Before Order No. 08‑08, some locals made sport of how many snakes they could flatten with their vehicles. Collecting for the pet trade was also taking its toll on snake populations. “The term ‘amateur herpetologist’ scares me,” says Widowski. In 1998, concern for maintaining sustainable populations prompted the U.S.F.S. to issue a total ban on collecting throughout the 280,000‑acre Shawnee National Forest. But the fine for a first offense is only $100, and enforcement is sporadic at best. “You can wipe out a population fairly quickly,” Widowski says. It’s not like they produce hundreds of young. You take a mature female out of the population . . . that’s a big impact. Reptiles can be vulnerable certainly to overharvest and malicious killing. Timber rattlers have been overcollected and maliciously killed. People use them for belts and hat bands.”

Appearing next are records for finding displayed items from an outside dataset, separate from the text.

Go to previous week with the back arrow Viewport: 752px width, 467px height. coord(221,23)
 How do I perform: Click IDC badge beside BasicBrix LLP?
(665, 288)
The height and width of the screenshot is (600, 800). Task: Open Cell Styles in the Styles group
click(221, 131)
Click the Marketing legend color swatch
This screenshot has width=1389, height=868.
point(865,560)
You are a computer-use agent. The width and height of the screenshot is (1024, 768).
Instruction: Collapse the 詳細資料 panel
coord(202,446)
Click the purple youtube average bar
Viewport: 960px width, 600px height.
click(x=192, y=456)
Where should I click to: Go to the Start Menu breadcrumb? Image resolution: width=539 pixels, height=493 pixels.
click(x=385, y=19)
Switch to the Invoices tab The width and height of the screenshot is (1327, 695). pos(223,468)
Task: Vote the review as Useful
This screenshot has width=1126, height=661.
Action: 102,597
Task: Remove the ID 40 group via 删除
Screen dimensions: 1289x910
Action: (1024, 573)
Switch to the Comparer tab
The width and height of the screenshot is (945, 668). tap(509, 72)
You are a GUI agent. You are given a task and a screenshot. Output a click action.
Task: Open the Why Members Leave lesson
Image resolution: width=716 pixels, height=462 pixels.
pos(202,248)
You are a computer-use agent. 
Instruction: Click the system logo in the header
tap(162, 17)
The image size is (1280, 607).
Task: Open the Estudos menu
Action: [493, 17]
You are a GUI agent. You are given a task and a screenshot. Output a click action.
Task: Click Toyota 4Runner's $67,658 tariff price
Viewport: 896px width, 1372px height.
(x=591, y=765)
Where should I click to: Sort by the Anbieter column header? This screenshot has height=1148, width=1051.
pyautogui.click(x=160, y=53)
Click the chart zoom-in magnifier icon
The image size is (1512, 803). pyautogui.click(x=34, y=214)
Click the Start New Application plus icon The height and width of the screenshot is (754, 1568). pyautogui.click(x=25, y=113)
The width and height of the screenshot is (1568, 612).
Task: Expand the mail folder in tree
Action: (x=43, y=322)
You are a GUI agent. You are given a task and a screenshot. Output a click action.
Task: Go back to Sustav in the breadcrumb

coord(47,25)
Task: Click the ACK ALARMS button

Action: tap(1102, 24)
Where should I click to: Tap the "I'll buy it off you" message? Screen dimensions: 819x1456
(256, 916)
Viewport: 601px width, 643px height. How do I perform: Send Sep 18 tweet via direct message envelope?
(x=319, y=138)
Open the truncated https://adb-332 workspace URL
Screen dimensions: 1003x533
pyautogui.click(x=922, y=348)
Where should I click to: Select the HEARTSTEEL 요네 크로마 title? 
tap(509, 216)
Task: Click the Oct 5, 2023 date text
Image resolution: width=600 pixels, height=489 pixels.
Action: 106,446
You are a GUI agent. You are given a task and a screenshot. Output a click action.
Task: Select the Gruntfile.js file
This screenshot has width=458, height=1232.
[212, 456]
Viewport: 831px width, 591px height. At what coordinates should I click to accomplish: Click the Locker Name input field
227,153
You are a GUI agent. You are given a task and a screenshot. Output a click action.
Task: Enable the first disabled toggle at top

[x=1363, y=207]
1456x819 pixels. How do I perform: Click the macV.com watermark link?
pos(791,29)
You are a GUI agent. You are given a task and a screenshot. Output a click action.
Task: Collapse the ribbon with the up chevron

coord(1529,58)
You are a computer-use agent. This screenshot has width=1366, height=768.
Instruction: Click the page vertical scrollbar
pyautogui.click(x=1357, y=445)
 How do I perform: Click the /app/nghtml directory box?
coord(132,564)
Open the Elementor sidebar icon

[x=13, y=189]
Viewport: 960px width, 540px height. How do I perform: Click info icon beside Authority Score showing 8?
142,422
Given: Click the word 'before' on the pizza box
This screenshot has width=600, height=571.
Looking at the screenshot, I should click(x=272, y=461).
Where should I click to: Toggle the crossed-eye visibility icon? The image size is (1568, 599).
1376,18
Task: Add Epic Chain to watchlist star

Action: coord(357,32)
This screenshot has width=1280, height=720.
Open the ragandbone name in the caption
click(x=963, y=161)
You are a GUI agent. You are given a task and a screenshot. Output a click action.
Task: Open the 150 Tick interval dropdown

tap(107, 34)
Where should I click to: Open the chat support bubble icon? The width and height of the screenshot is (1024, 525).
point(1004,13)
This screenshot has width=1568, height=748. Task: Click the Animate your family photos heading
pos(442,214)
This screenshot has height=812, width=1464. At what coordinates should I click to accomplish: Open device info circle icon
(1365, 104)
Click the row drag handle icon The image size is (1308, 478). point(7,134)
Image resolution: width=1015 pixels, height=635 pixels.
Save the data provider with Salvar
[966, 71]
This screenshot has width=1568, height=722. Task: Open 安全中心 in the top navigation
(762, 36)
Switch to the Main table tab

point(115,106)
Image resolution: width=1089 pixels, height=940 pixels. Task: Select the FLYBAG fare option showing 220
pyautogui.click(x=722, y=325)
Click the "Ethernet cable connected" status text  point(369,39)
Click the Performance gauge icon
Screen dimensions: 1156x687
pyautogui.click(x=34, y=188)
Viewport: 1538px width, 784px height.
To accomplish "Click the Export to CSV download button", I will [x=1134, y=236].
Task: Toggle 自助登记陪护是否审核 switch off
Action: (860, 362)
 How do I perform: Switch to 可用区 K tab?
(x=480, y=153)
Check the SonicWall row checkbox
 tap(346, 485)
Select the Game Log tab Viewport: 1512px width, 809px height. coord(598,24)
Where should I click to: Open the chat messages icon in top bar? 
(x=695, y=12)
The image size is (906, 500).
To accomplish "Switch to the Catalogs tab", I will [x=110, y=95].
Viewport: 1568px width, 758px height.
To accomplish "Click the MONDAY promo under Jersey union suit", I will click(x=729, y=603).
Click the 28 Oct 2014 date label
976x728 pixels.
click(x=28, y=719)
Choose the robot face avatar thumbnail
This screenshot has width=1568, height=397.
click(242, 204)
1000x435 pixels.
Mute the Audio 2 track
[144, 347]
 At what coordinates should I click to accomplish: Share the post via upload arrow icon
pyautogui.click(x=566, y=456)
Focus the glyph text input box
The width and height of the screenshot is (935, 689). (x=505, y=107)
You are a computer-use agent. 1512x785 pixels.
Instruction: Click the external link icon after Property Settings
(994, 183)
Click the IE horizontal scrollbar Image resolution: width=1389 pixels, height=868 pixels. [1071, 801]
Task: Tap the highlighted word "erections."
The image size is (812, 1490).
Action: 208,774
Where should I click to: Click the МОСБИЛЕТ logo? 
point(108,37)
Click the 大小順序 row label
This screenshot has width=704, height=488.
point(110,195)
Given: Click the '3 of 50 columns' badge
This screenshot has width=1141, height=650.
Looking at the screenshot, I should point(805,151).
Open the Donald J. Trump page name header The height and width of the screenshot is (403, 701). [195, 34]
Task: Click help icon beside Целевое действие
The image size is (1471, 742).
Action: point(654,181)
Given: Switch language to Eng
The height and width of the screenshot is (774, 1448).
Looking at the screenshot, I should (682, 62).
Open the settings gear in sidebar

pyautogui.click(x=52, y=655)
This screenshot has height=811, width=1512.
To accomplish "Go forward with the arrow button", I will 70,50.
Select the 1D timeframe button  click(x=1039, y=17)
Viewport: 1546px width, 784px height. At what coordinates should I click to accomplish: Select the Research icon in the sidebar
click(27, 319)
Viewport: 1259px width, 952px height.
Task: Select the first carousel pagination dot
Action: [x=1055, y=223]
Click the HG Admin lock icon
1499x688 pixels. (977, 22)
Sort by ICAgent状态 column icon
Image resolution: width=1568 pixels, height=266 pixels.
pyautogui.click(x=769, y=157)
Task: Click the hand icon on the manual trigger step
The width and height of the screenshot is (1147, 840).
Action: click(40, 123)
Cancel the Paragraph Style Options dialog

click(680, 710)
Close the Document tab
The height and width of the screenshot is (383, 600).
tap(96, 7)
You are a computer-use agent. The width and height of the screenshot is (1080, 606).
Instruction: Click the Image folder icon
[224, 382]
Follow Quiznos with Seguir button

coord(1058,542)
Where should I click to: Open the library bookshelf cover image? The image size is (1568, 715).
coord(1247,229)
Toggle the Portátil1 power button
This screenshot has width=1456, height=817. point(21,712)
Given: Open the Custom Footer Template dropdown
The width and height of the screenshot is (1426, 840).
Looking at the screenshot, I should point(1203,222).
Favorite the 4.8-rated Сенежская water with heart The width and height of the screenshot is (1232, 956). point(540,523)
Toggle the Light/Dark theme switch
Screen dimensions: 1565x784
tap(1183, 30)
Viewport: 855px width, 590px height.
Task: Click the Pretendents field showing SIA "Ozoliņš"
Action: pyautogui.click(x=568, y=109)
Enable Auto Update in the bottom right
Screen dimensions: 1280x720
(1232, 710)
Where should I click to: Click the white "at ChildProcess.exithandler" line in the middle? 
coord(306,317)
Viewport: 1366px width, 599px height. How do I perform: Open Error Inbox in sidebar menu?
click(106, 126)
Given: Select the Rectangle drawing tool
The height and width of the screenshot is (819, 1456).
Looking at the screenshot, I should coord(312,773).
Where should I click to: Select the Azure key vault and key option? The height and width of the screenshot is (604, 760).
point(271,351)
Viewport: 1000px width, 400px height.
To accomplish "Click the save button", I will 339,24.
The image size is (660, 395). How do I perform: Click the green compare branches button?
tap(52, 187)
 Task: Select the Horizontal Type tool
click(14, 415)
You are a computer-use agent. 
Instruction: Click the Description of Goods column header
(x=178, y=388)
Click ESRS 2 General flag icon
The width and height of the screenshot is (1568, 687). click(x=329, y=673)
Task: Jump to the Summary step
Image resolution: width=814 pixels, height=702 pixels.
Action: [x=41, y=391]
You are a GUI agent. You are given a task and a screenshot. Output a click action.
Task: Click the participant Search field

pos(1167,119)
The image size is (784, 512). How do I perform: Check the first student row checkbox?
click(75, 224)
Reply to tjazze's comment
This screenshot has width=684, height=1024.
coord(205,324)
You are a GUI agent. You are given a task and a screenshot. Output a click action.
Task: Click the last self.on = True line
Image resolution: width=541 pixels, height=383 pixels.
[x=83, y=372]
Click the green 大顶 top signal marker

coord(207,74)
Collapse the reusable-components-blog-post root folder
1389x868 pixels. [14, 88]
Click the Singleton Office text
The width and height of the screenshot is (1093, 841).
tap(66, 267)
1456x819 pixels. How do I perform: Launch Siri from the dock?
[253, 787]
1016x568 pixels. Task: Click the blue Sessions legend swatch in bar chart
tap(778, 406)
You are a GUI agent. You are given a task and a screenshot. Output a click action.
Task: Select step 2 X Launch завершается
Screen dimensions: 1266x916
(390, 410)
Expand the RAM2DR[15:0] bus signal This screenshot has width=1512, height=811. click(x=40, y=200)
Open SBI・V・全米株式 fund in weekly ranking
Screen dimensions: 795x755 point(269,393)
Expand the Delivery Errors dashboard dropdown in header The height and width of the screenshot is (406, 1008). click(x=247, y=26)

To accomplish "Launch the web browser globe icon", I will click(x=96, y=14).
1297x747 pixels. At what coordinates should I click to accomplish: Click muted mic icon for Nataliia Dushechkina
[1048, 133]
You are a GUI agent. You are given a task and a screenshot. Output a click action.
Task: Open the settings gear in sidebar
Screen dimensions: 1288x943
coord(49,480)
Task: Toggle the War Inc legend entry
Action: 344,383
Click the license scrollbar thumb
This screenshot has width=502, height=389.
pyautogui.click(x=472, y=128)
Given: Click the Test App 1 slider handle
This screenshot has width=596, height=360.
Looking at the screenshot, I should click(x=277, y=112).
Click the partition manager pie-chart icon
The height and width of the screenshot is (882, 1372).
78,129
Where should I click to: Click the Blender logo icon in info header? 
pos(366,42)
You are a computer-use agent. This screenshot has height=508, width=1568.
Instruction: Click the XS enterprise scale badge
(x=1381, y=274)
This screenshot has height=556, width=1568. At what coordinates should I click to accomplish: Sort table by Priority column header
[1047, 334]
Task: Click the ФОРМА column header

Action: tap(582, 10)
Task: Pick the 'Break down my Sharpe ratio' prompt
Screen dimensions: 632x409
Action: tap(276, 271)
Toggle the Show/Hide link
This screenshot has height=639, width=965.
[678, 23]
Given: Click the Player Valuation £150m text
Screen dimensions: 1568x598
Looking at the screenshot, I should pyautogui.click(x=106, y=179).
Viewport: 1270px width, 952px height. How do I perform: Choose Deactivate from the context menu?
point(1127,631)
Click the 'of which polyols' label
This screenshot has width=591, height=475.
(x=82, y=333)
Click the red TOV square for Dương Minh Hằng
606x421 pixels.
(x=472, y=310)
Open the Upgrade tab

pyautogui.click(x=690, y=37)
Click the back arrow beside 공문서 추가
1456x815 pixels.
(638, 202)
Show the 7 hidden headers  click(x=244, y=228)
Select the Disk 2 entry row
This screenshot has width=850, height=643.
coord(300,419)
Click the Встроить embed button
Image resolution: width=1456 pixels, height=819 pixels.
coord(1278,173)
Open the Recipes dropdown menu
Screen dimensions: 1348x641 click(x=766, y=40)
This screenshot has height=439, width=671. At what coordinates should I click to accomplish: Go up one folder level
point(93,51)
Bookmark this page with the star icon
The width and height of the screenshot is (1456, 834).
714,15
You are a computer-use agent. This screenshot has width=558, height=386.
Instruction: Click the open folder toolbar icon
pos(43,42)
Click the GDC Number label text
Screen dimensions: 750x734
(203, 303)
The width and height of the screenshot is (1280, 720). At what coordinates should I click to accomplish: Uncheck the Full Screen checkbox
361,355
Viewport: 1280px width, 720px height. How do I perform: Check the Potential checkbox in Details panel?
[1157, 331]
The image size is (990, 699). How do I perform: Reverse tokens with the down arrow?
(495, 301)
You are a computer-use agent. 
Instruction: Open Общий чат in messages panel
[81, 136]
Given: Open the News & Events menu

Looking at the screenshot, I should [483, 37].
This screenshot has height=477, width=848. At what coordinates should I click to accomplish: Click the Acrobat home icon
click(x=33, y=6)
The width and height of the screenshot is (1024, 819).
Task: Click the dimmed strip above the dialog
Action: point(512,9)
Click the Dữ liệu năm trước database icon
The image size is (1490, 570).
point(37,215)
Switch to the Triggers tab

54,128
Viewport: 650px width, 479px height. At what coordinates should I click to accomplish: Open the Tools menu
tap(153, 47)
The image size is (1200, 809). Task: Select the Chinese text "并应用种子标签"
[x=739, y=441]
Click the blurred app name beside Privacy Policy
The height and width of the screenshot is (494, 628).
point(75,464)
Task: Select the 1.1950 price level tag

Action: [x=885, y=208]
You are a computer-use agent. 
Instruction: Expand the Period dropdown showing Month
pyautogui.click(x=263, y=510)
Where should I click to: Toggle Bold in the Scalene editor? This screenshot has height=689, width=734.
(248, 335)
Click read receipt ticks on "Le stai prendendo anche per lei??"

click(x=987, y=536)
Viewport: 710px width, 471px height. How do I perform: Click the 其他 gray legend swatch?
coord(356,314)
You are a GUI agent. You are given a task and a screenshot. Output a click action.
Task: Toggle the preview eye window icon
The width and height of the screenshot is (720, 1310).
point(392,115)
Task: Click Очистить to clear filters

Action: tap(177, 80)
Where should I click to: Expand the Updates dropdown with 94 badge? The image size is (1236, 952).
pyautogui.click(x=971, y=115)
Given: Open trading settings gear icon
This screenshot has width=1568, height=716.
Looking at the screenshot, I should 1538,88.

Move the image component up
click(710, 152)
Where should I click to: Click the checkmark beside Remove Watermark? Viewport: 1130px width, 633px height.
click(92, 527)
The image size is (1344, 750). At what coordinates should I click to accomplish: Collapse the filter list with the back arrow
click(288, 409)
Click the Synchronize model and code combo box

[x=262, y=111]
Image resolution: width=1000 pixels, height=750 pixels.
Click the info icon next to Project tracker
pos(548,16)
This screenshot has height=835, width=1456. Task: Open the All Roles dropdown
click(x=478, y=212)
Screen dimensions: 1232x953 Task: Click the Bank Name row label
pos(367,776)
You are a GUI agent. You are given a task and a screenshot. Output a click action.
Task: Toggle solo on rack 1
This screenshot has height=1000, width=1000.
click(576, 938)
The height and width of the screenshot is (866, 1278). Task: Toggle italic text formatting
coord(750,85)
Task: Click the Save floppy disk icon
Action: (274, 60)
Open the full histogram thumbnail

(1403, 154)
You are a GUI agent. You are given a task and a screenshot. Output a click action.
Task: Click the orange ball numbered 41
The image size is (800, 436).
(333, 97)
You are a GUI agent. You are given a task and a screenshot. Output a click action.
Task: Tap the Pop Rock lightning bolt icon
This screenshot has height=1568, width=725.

According to the Survey’s field guide, a female timber rattlesnake produces six to ten young each year. “Predators of young include hawks, coyotes, skunks, foxes, and common kingsnakes. Most adult mortality is caused by vehicles and wanton killing by humans.”
Widowski says that after almost three decades, local residents have accepted the road closure. “It’s gone on long enough; I think that the grumbling is over. Originally there was some grumbling. Obviously whenever you close any public road in southern Illinois it creates a stir with local folk, but they’ve lived with it; and it isn’t a big impact on anyone really.” The road reopens in the fall in time for waterfowl hunting.
Our hike produces ten sightings, most of those are duckweed‑drenched cottonmouths, some as thick in the girth as my arm. My favorite sighting was the Midland water snake, whose head rose like a periscope through a lily pad to observe us.
Widowski favors the rat snake. “I’ve got them living in my garage. There’s a freezer in there and they like the air from the compressor. My wife gets a little upset because they wrap around the rafters and fall asleep.”